Excerpted passage:
People who spend too much  time on the Internet may soon be classified as being addicted to it, the Sydney Morning Herald reported.

Internet Use Disorder (IUD) will be included in the Diagnostic and Statistical Manual of Mental Disorders (DSM-IV) as a condition that is "recommended for further study." Australian psychology professionals have welcomed the addition of IUD in the psychiatric manual, Sarah Whyte wrote in the Sun-Herald.

The placement of Internet addiction along with other types of substance addiction is a widely debated issue. Experts say that Internet addiction is a secondary outcome of an underlying cause (for example, these people might suffer from anxiety and so use internet more than others).

Experts from Australia say that not only computers, but also the over-use of iPads, tablets and other devices must be included in the disorder.

''With kids, gaming is an obvious issue. But overall, technology use could be a potential problem,'' said Mike Kyrios from Swinburne University of Technology. Kyrios is one of the authors of the Australian Psychological Society's submission to the DSM-IV. He is pushing for IUDto be formally included in the list of addictions, reported Sun-Herald.

Previous research on a small study group has shown that teenagers who are addicted to the Internet have structural changes in the brain like lower levels of gray matter density compared to teenagers who aren't addicted to Internet.

Exercise directions:
Please reproduce the entire news report on Internet addiction word for word. The entries after this point come from a separate source.

Stored entries:
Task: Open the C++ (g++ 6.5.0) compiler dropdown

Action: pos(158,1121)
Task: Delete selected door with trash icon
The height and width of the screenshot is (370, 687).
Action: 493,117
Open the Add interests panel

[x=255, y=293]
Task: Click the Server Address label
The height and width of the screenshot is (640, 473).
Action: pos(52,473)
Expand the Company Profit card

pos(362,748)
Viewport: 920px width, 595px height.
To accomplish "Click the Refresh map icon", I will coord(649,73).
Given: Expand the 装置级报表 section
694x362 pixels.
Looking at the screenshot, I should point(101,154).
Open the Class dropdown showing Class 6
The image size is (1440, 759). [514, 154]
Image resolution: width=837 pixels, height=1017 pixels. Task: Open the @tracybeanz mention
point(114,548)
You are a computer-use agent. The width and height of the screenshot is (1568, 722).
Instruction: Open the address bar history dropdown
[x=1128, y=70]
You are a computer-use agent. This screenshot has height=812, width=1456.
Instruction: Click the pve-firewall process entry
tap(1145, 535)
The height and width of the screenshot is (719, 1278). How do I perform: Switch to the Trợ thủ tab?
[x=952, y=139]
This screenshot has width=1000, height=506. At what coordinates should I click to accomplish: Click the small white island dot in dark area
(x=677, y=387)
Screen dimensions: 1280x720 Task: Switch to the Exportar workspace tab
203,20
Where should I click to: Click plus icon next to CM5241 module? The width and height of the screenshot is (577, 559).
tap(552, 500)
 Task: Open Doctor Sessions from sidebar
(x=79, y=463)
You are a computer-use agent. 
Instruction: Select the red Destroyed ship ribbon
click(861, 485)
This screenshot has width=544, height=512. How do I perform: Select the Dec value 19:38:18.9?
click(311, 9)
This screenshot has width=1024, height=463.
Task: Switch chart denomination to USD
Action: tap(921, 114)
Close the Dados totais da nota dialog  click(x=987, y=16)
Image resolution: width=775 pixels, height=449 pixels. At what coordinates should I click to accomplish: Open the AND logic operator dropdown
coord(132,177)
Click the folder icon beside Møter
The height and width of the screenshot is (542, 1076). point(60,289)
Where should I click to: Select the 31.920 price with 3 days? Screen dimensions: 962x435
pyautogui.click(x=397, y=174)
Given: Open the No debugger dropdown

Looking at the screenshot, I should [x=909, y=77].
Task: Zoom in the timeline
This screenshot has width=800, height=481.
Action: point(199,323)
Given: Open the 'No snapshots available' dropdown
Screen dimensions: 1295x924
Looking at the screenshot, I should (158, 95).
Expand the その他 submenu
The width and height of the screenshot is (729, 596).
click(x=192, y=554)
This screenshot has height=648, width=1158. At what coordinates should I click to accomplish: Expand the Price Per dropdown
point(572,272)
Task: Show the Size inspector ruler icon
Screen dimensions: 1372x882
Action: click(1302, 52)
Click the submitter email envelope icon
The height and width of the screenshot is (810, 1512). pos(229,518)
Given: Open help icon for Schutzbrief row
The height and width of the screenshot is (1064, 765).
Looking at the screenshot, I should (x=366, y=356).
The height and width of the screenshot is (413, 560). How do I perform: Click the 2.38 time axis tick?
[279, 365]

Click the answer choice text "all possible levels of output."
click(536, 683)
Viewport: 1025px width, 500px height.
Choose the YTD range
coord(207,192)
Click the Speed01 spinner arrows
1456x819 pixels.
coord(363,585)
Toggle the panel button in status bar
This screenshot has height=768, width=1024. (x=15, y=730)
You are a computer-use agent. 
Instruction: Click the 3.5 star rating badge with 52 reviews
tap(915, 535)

Response area:
People who spend too much  time on the Internet may soon be classified as being addicted to it, the Sydney Morning Herald reported.

Internet Use Disorder (IUD) will be included in the Diagnostic and Statistical Manual of Mental Disorders (DSM-IV) as a condition that is "recommended for further study." Australian psychology professionals have welcomed the addition of IUD in the psychiatric manual, Sarah Whyte wrote in the Sun-Herald.

The placement of Internet addiction along with other types of substance addiction is a widely debated issue. Experts say that Internet addiction is a secondary outcome of an underlying cause (for example, these people might suffer from anxiety and so use internet more than others).

Experts from Australia say that not only computers, but also the over-use of iPads, tablets and other devices must be included in the disorder.

''With kids, gaming is an obvious issue. But overall, technology use could be a potential problem,'' said Mike Kyrios from Swinburne University of Technology. Kyrios is one of the authors of the Australian Psychological Society's submission to the DSM-IV. He is pushing for IUDto be formally included in the list of addictions, reported Sun-Herald.

Previous research on a small study group has shown that teenagers who are addicted to the Internet have structural changes in the brain like lower levels of gray matter density compared to teenagers who aren't addicted to Internet.